The FOH engineer does his or her best, but is constrained by the need to control feedback – you can’t turn up a stage monitor indefinitely because the mic will eventually squeal, which will be equally unpleasant for audience and band alike. And the root cause of the original problem (the on-stage guitar amp being not loud enough for the player and too loud for the audience) can’t be solved by the front of house mix; the guitar, by this point, is at zero on the desk, because too much guitar sound is already coming from the stage. The engineer has no room for manouvre – and is being unfairly blamed by audience and band alike for the terrible mix in the room.
Meanwhile, the keyboard player, who operates in roughly the same pitch and harmonic spectrum as the guitarist and vocalist, can’t hear the keyboard, which is coming back through the monitors, and sometimes, at small gigs, on the same monitor mix that’s carrying the vocals. Cue a separate set of (slightly less flamboyant, less well-lit and less sweary) mimes and gestures to the FOH engineer. So the engineer has to turn up the keyboards in the monitors. We now have three people who are supposed to be playing music together making war on each other through an arms race of sonic attrition.

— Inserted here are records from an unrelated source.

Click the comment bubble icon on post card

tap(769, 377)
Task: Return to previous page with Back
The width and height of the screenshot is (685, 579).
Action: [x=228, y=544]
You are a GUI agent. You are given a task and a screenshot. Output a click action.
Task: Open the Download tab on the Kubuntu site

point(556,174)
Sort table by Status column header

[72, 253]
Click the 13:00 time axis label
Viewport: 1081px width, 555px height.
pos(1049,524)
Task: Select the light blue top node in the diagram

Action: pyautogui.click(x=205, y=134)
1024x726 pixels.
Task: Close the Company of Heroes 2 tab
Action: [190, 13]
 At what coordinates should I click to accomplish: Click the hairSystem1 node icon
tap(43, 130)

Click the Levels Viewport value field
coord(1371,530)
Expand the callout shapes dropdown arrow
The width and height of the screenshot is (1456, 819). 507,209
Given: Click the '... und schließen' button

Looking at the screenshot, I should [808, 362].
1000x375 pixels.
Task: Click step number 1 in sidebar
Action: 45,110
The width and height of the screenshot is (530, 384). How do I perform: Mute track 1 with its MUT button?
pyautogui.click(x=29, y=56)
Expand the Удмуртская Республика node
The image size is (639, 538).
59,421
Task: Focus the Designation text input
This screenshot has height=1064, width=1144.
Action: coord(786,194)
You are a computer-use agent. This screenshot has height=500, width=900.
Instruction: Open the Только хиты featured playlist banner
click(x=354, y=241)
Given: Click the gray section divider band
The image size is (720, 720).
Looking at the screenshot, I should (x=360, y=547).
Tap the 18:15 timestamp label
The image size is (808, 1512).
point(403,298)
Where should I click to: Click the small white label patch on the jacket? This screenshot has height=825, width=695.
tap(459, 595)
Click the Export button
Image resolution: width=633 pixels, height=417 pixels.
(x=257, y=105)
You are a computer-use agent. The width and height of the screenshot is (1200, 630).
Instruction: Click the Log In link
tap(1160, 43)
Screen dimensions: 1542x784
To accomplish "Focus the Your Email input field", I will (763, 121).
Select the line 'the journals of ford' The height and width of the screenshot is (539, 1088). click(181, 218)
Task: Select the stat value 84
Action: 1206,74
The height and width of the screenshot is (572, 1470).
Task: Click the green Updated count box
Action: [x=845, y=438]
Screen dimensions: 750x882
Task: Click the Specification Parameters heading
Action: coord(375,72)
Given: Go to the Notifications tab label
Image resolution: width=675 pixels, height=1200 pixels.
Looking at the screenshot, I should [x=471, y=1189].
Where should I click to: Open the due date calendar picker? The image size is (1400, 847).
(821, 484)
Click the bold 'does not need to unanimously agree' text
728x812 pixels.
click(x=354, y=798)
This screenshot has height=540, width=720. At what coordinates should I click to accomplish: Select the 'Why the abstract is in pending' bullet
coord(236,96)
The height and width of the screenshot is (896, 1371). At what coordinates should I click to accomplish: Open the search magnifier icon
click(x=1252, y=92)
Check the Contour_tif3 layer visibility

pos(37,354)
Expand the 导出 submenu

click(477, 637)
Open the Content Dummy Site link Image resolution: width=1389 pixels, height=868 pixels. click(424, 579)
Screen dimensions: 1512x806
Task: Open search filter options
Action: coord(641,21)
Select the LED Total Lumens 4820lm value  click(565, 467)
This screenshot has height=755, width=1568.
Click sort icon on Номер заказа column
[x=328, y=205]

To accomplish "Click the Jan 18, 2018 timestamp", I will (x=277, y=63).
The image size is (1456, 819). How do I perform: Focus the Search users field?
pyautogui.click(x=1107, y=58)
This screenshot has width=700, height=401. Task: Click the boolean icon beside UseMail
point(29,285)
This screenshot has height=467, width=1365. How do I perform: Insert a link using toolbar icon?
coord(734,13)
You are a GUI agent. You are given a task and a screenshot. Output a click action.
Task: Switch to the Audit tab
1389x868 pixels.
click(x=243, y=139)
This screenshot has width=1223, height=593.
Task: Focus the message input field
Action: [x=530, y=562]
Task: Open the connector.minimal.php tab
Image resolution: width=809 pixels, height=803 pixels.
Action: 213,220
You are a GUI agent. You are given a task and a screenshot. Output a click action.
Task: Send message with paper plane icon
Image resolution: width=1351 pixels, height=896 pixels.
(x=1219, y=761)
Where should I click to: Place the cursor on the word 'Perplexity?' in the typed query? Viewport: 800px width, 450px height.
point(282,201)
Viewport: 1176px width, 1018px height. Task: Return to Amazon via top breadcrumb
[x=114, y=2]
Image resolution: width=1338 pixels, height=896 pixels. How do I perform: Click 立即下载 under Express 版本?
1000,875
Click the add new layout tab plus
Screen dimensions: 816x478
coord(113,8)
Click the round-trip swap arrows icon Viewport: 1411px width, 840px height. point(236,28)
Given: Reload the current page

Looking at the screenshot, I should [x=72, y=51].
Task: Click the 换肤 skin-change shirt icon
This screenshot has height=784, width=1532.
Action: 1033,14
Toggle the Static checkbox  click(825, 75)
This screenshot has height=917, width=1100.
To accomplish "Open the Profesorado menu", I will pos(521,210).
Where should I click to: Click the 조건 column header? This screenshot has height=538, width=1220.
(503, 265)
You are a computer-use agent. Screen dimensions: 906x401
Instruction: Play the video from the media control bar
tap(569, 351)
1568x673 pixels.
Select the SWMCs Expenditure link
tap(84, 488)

Sound is about air molecules bouncing off each other, causing a chain reaction that travels from the sound source through the venue, and eventually reaching your eardrums, which resonate in sympathy with the vibrations of the air. Which is why in space no-one can hear you scream (and the foley budget for Star Wars could have been a lot less). And the more air is bouncing around on stage, the more difficult it is for the sound engineer to control the mix, especially at small pub and club gigs where the backline amplifiers can be heard by the audience.
Due to the FOH engineer’s lack of control, the audience is hearing a downer of a mix. The vocal is obscured by the guitar so the front person’s stage presence and character isn’t communicating properly. The lyricist’s craft is lost on everyone. The singer is out of tune because the vocal isn’t clearly isolated in the monitors. The drummer and bassist are surrounded by a cluttered midrange of noise, meaning they’re not hearing the pulse of the music (or the sound of their own instruments) as clearly as they would like. So they play louder. Which clutters the mix more.
Our guitarist, meanwhile, who had a perfectly usable on-stage mix at the soundcheck, can’t understand which he or she now can’t hear the (already too loud) upper midrange that defines the guitar’s rhythmic attack and tonal quality. Probably best to turn the amp up, then.
Not everyone is as middle-aged and grumpy as I am, of course, so not everyone will walk out. But when the mix sucks, everyone in the venue has a terrible time, and the band’s artistic intentions will fail.
Rewind. The guitarist can fix this. An amp stand that angles the speaker towards the guitarist’s ears is all that is needed. Even if you’re on a tight budget (as I was in my gigging days in the early 1990s) it’s possible to balance the amp on a few beer crates to get it at head height. The problems I experienced last week (and have seen at literally hundreds of small gigs over the years) can be solved just with a few seconds of care during the soundcheck.
Guitarists. Make a better world for us all. Buy an amp stand.